Monday, September 29, 2014

Remembering a Classic That Demolished a Myth: Revisiting Standard Oil and "Predatory Pricing"

Lawrence Reed on the myth of Standard Oil and "Predatory Pricing":
Forty-three years ago, an article was published that thoroughly demolished one of the most enduring myths of American economic history. The only sad thing about it is that some people blithely and irresponsibly ignore the message and continue to propagate the myth.

The article was entitled "Predatory Price Cutting: The Standard Oil (N.J.) Case" by Professor John S. McGee and it appeared in the October 1958 issue of The Journal of Law & Economics. It was the first time anyone bothered to scrutinize the record to see if a famous charge against a major American company actually had any validity to it.

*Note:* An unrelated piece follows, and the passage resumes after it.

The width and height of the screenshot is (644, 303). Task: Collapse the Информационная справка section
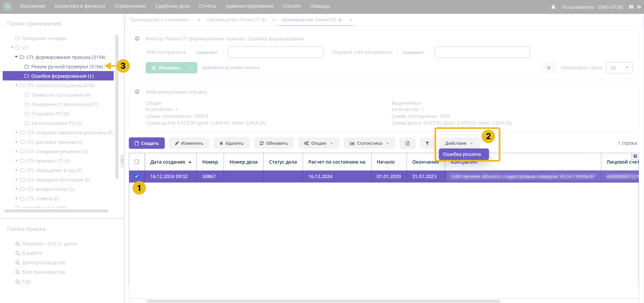click(137, 92)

Predatory price cutting is, in theory, the practice of underselling rivals for the purpose of driving them out of business and then raising prices to exploit a market devoid of competition. The typical history text reports that John D. Rockefeller's Standard Oil Company used it often and successfully. The charge, in McGee's words, maintains that "Standard struck down its competitors, in one market at a time, until it enjoyed a monopoly position everywhere. Similarly, it preserved its monopoly by cutting prices selectively wherever competitors dared enter." It was an allegation that McGee himself believed to be true, until he did the homework that others never got around to doing. By painstakingly examining the facts and employing piercing economic logic, McGee stripped the charge of any historical basis or intellectual substance, concluding that it was "logically deficient" and possessing "little or no evidence to support it.